Before diving in to the sculpting efforts I performed one more operation on the arms. This was to prepare the arm to rear-leg joint. To do this, I first cleaned up each of the rear legs at the arm joint location. These were still rough from the original band sawing. I just did this with a few swipes of a sharp block plane. Next, I clamped each arm at the front leg transition area and adjusted it so that it was fairly tight against the rear leg at the joint location. Because the angles were no perfectly matched, these joints needed to be trued to one-another. This was done with some strips of 100-grit sand paper between the two pieces at the joint. I pulled the sand paper through the joint, pulling away from the side that the grit was on so that I did not round over the edges of the pieces. This took a while with the grit alternating from the arm-side to the rear leg side. After a bit of work I had good tight joints. After I had done this and ripped several strips of sand paper in the process, I thought about putting some strapping/packing tape on the back side of the sand paper to strengthen it – I’ll file that idea away for the next time I have to do this which will be when I fit the rockers to the chair.

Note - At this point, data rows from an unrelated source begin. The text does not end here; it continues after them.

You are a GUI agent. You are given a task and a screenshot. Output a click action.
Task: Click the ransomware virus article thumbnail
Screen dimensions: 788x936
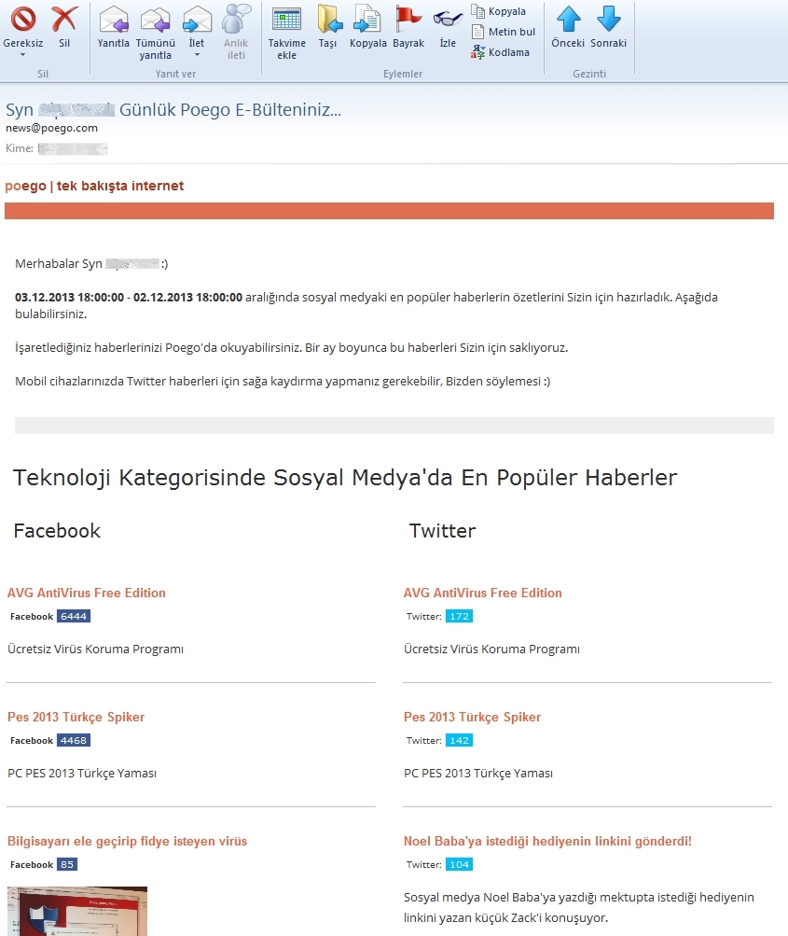pos(77,911)
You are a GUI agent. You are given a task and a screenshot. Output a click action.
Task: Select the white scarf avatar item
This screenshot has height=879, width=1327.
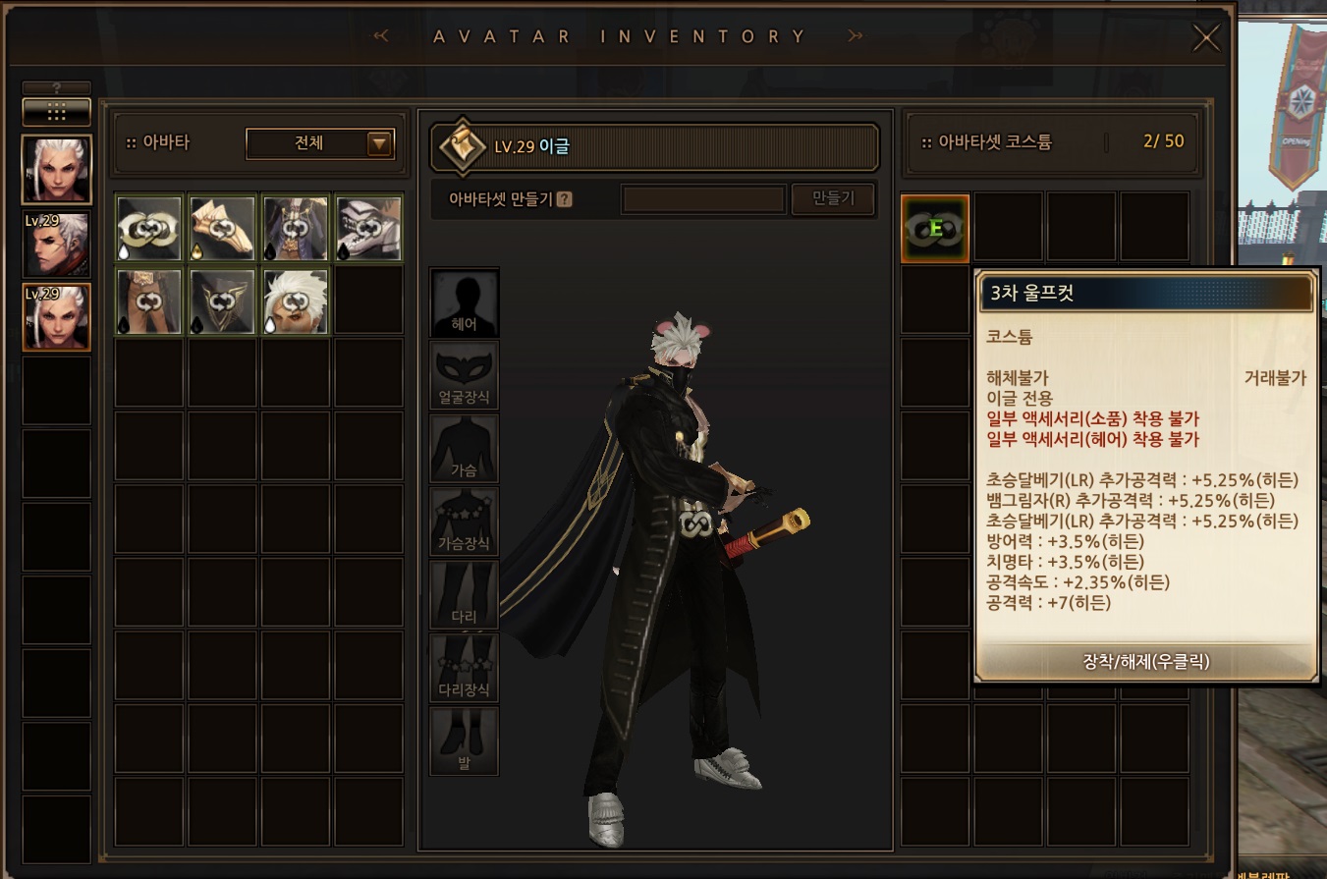coord(149,229)
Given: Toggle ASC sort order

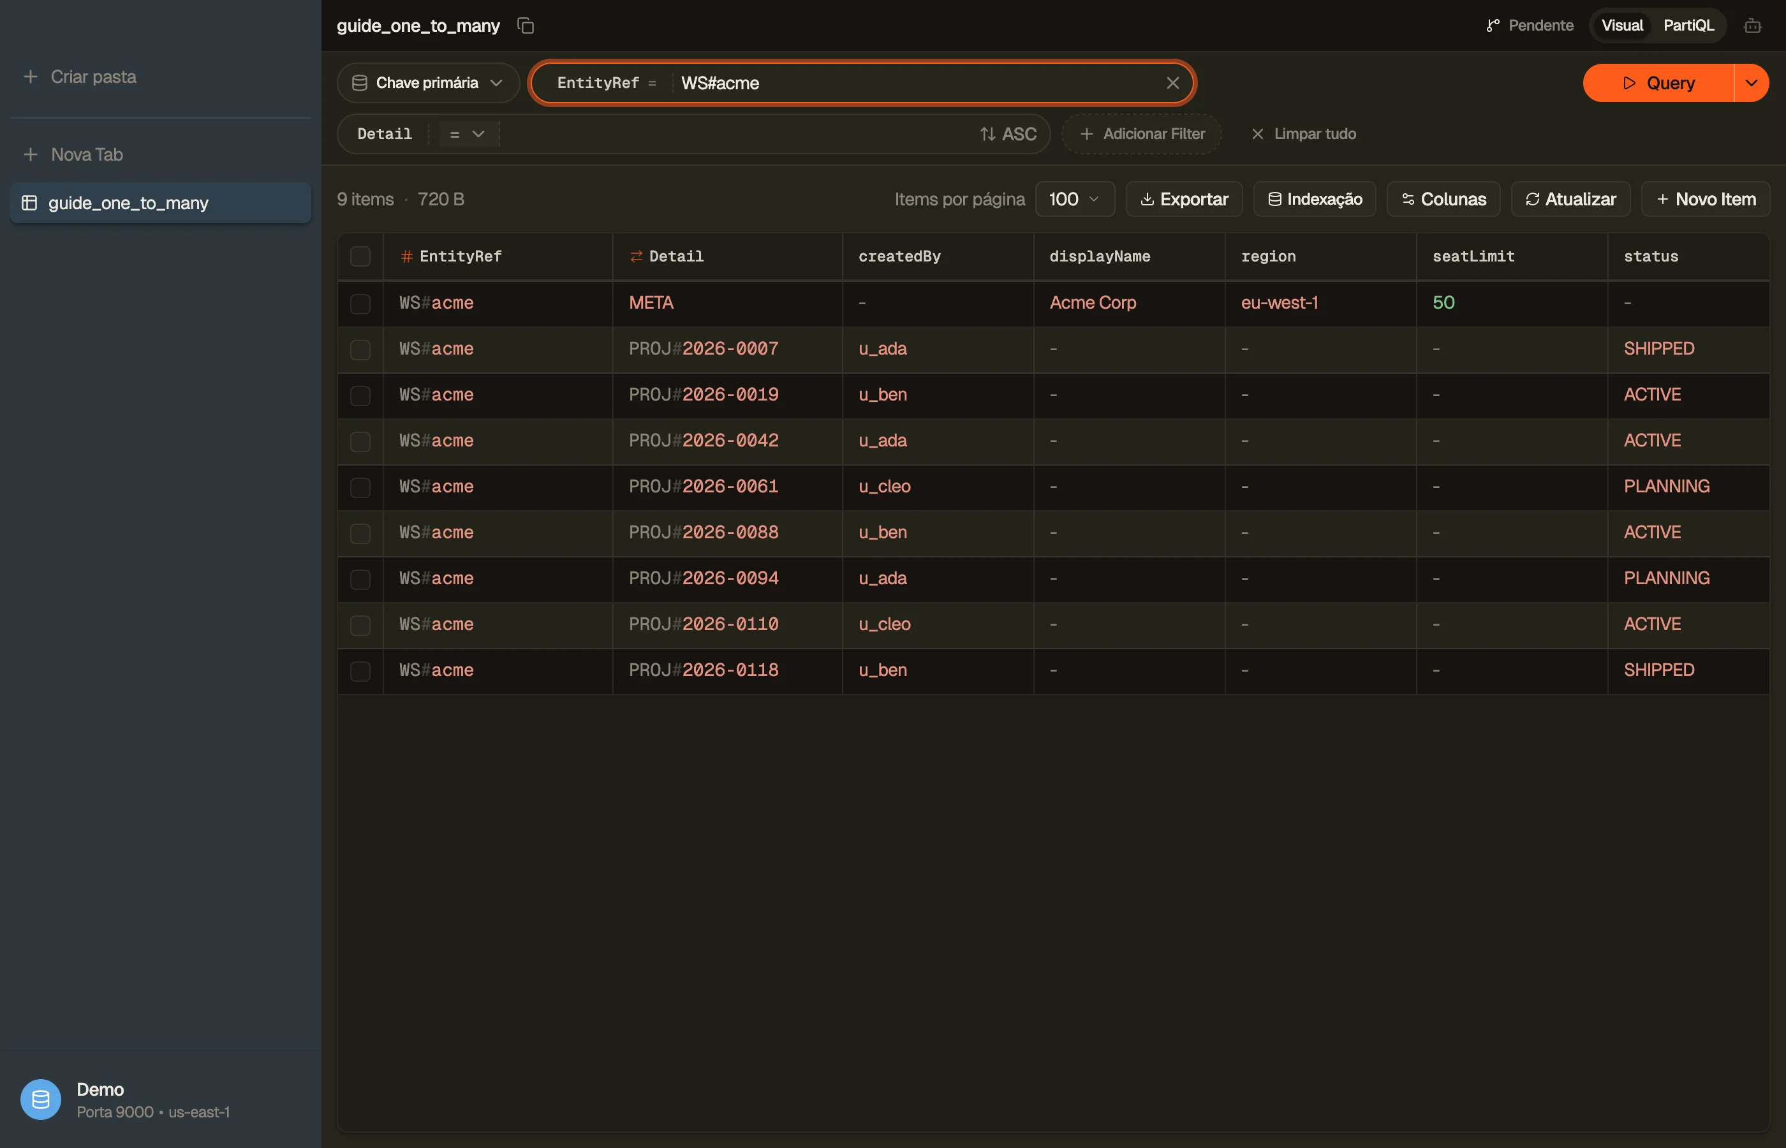Looking at the screenshot, I should pos(1008,134).
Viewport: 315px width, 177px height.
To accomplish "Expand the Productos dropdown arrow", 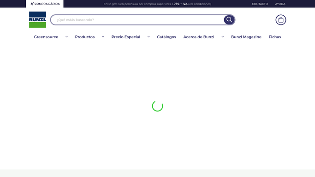I will (103, 37).
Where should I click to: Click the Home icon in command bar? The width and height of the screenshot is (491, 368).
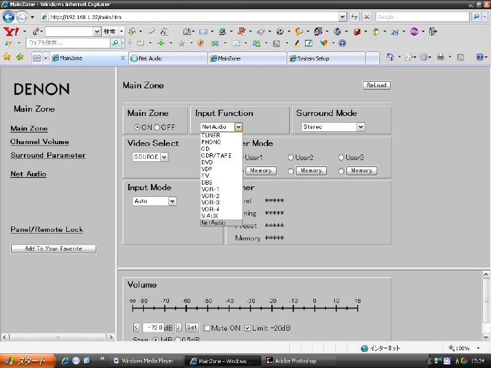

With all of the possibilities of stalling exhausted, I arrived at the point where I needed to again take the angle grinder to the chair. After all of the work so far, I was both excited to start the sculpting as well as a bit concerned over this step. This work was done with the angle grinder and a 36-grit disk so material was going to be removed very quickly.
I started with the relatively simple task of leveling the joints between the rear legs and the seat. This got me again used to the motions necessary to smoothly move the grinder and the aggressiveness of the stock removal. Next I moved to the front legs for the more complex of the sculpting tasks. The difficulty here was two-fold: first, sculpt the leg to reveal a smooth curve between the leg and the seat and leaving a continuous line of the front leg; second in doing so, work to move the transition of the joint between the leg and the seat away from the corner. The second point was necessary in order to achieve a smooth curve between the legs and seat without having an abrupt 90-degree corner. Surprisingly, this was accomplished by grinding further into the side of the leg – effectively moving the joint line away from the corner!
In the pictures you can see the progression of the sculpting on the front legs. The first picture shows the original joint. Each subsequent picture shows the steps of removing material to sculpt the leg into the seat. Note how the joint line moves from the corner outward. This was helped on the front side of the leg by relieving the front corner of the seat to allow better access for the grinder.
The last thing to do before putting the grinder on the shelf for a while was to form a round-over along the top and bottom of the seat sides in between the legs. To do this I first marked a line along the edge about ½” in from the corner. I then chamfered between these lines with the grinder trying to keep a smooth line. After that I made smaller chamfers along each edge to create the round-over.